Exercise brief:
What follows is a block of records; restate each one word for word.

Material for this task:
• • • •
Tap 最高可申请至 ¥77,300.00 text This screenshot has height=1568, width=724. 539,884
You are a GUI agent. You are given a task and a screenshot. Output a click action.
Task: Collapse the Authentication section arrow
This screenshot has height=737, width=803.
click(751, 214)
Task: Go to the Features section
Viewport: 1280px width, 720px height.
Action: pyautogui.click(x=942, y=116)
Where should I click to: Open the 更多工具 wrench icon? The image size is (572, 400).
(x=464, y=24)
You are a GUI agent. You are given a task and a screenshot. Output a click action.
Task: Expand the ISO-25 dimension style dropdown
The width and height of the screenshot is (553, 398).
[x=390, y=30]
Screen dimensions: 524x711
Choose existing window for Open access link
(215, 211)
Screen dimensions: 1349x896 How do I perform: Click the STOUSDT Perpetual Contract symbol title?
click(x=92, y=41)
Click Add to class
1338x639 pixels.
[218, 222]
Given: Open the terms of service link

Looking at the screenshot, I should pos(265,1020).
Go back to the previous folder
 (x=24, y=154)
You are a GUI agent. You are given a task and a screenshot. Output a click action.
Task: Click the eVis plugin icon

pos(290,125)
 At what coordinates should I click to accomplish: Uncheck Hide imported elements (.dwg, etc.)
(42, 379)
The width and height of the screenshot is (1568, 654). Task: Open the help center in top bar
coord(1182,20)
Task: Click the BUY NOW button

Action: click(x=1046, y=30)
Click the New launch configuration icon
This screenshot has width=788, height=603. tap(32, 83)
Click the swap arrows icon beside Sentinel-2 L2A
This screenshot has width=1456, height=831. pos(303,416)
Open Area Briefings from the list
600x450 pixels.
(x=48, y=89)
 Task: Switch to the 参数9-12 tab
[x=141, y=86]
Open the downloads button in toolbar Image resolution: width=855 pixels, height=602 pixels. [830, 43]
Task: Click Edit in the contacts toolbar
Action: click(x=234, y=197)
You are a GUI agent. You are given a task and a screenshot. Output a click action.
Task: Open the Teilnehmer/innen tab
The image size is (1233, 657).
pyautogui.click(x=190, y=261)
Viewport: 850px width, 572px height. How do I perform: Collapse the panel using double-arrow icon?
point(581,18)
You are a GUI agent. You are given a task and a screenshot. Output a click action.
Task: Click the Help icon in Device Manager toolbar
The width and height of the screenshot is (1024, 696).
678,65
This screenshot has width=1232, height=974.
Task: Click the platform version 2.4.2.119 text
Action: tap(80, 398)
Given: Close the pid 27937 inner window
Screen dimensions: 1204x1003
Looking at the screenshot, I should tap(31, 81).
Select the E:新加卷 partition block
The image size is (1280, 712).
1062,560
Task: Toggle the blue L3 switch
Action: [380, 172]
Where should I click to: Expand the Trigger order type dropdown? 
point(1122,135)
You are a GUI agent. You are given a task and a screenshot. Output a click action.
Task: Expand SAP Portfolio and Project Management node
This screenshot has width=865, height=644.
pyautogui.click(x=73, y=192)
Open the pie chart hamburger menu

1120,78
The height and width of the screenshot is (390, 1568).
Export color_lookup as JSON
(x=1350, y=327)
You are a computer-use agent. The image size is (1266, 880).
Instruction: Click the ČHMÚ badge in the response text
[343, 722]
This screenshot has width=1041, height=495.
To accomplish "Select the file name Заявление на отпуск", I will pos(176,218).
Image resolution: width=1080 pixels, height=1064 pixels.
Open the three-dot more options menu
• • • •
Exercise response:
Tap 最高可申请至 ¥77,300.00 text This screenshot has height=1568, width=724. 539,884
You are a GUI agent. You are given a task and a screenshot. Output a click action.
Task: Collapse the Authentication section arrow
This screenshot has height=737, width=803.
click(751, 214)
Task: Go to the Features section
Viewport: 1280px width, 720px height.
Action: pyautogui.click(x=942, y=116)
Where should I click to: Open the 更多工具 wrench icon? The image size is (572, 400).
(x=464, y=24)
You are a GUI agent. You are given a task and a screenshot. Output a click action.
Task: Expand the ISO-25 dimension style dropdown
The width and height of the screenshot is (553, 398).
[x=390, y=30]
Screen dimensions: 524x711
Choose existing window for Open access link
(215, 211)
Screen dimensions: 1349x896 How do I perform: Click the STOUSDT Perpetual Contract symbol title?
click(x=92, y=41)
Click Add to class
1338x639 pixels.
[218, 222]
Given: Open the terms of service link

Looking at the screenshot, I should pos(265,1020).
Go back to the previous folder
 (x=24, y=154)
You are a GUI agent. You are given a task and a screenshot. Output a click action.
Task: Click the eVis plugin icon

pos(290,125)
 At what coordinates should I click to accomplish: Uncheck Hide imported elements (.dwg, etc.)
(42, 379)
The width and height of the screenshot is (1568, 654). Task: Open the help center in top bar
coord(1182,20)
Task: Click the BUY NOW button

Action: click(x=1046, y=30)
Click the New launch configuration icon
This screenshot has width=788, height=603. tap(32, 83)
Click the swap arrows icon beside Sentinel-2 L2A
This screenshot has width=1456, height=831. pos(303,416)
Open Area Briefings from the list
600x450 pixels.
(x=48, y=89)
 Task: Switch to the 参数9-12 tab
[x=141, y=86]
Open the downloads button in toolbar Image resolution: width=855 pixels, height=602 pixels. [830, 43]
Task: Click Edit in the contacts toolbar
Action: click(x=234, y=197)
You are a GUI agent. You are given a task and a screenshot. Output a click action.
Task: Open the Teilnehmer/innen tab
The image size is (1233, 657).
pyautogui.click(x=190, y=261)
Viewport: 850px width, 572px height. How do I perform: Collapse the panel using double-arrow icon?
point(581,18)
You are a GUI agent. You are given a task and a screenshot. Output a click action.
Task: Click the Help icon in Device Manager toolbar
The width and height of the screenshot is (1024, 696).
678,65
This screenshot has width=1232, height=974.
Task: Click the platform version 2.4.2.119 text
Action: tap(80, 398)
Given: Close the pid 27937 inner window
Screen dimensions: 1204x1003
Looking at the screenshot, I should tap(31, 81).
Select the E:新加卷 partition block
The image size is (1280, 712).
1062,560
Task: Toggle the blue L3 switch
Action: [380, 172]
Where should I click to: Expand the Trigger order type dropdown? 
point(1122,135)
You are a GUI agent. You are given a task and a screenshot. Output a click action.
Task: Expand SAP Portfolio and Project Management node
This screenshot has width=865, height=644.
pyautogui.click(x=73, y=192)
Open the pie chart hamburger menu

1120,78
The height and width of the screenshot is (390, 1568).
Export color_lookup as JSON
(x=1350, y=327)
You are a computer-use agent. The image size is (1266, 880).
Instruction: Click the ČHMÚ badge in the response text
[343, 722]
This screenshot has width=1041, height=495.
To accomplish "Select the file name Заявление на отпуск", I will pos(176,218).
Image resolution: width=1080 pixels, height=1064 pixels.
Open the three-dot more options menu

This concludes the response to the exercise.